### 節錄文字
____

# 專案實戰: 文本分類系統 (BERT Fine-Tuning)

**專案類型**: 深度學習 - BERT 模型微調
**難度**: ⭐⭐⭐⭐ 進階
**預計時間**: 4-5 小時
**技術棧**: BERT, Transformers, Trainer API, Hugging Face Datasets

---

## 📚 學習目標

完成本專案後,您將能夠:

1. ✅ 掌握 BERT 模型微調完整流程
2. ✅ 使用 Trainer API 訓練模型
3. ✅ 實作多類別文本分類
4. ✅ 評估與優化模型性能
5. ✅ 部署模型到生產環境

---

## 🎯 專案場景

### 業務需求

**場景**: 新聞媒體需要自動分類文章到正確類別

**需求**:
- 支援 4 類別分類 (World, Sports, Business, Sci/Tech)
- 準確率 > 90%
- 推理時間 < 100ms
- 可處理 1000+ 字文章

**數據集**: AG News (120,000 訓練樣本, 7,600 測試樣本)

---

## Part 1: 環境準備與數據載入

In [None]:
# Install required packages
# !pip install transformers datasets accelerate evaluate -q

import transformers
import datasets
import torch
import numpy as np
import pandas as pd
import matplotlib.pyplot as plt
import seaborn as sns

print(f"✅ Transformers: {transformers.__version__}")
print(f"✅ Datasets: {datasets.__version__}")
print(f"✅ PyTorch: {torch.__version__}")
print(f"✅ CUDA available: {torch.cuda.is_available()}")

### 載入 AG News 數據集

In [None]:
from datasets import load_dataset

# Load AG News dataset
print("📥 Loading AG News dataset...")

dataset = load_dataset("ag_news")

print(f"✅ Dataset loaded!")
print(f"\n📊 Dataset structure:")
print(dataset)

# Label mapping
label_names = ['World', 'Sports', 'Business', 'Sci/Tech']
id2label = {i: label for i, label in enumerate(label_names)}
label2id = {label: i for i, label in enumerate(label_names)}

print(f"\n🏷️ Label mapping:")
for idx, label in id2label.items():
    print(f"   {idx}: {label}")

### 數據探索性分析 (EDA)

In [None]:
# Convert to pandas for EDA
train_df = pd.DataFrame(dataset['train'])
test_df = pd.DataFrame(dataset['test'])

# Add label names
train_df['label_name'] = train_df['label'].map(id2label)
test_df['label_name'] = test_df['label'].map(id2label)

print("📋 Training Data Overview:")
print(train_df.head())

print(f"\n📊 Label Distribution:")
print(train_df['label_name'].value_counts())

# Text length statistics
train_df['text_length'] = train_df['text'].str.len()
print(f"\n📏 Text Length Statistics:")
print(train_df['text_length'].describe())

In [None]:
# Visualize dataset
fig, axes = plt.subplots(1, 2, figsize=(14, 5))

____

### 提供資料
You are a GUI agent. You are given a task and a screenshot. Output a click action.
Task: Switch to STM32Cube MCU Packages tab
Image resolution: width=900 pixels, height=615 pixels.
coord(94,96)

____

### 待完成
請接續上方以 BERT 微調做新聞文本分類的專案教學,從最後一行之後繼續寫下去。

### 已解決問題
# Label distribution
label_counts = train_df['label_name'].value_counts()
axes[0].bar(label_counts.index, label_counts.values, color='steelblue')
axes[0].set_title('Label Distribution', fontsize=14, fontweight='bold')
axes[0].set_xlabel('Category')
axes[0].set_ylabel('Count')
axes[0].tick_params(axis='x', rotation=45)

# Text length distribution
axes[1].hist(train_df['text_length'], bins=50, color='coral', edgecolor='black')
axes[1].set_title('Text Length Distribution', fontsize=14, fontweight='bold')
axes[1].set_xlabel('Text Length (characters)')
axes[1].set_ylabel('Frequency')
axes[1].axvline(train_df['text_length'].mean(), color='red', linestyle='--', label='Mean')
axes[1].legend()

plt.tight_layout()
plt.show()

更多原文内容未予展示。